Tareas recomendadas:

• Reemplazar las bombillas y las bolsas de la aspiradora.
• Todas las tareas de la ropa.
• Lavar las ventanas.
• Limpiar el refrigerador y otros electrodomésticos de cocina.
• Preparar la comida.
• Hacer la lista de las compras.

Al margen de estas recomendaciones, debes tener en cuenta que cada niño madura a su propio ritmo y no todos serán capaces de realizar tareas avanzadas a la misma edad. De igual manera, algunos niños pueden estar listos para tareas más difíciles a una edad temprana, esto no debe sorprenderte. Siempre estarás en la mejor posición para supervisar y evaluar las necesidades y habilidades de tu hijo.

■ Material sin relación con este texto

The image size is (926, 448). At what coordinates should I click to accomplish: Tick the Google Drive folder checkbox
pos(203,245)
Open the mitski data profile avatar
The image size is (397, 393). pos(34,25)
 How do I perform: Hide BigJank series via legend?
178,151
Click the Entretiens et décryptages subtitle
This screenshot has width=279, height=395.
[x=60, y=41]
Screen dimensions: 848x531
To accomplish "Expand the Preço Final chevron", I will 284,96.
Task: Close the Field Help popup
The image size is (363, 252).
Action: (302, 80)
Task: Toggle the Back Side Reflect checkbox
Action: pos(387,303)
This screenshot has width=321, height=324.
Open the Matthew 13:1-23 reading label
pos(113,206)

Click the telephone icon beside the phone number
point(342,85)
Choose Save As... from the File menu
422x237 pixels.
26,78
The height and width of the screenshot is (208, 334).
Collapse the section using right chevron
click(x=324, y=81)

No olvides motivar a tus hijos para realizar tareas más exigentes una vez que dominan las básicas. Aunque sean buenos realizando las mismas tareas del hogar, el introducirlos a nuevas tareas los beneficiará en un futuro cercano. Establece un periodo de entrenamiento para nuevas tareas y enséñalos a superarse a sí mismos en todo momento.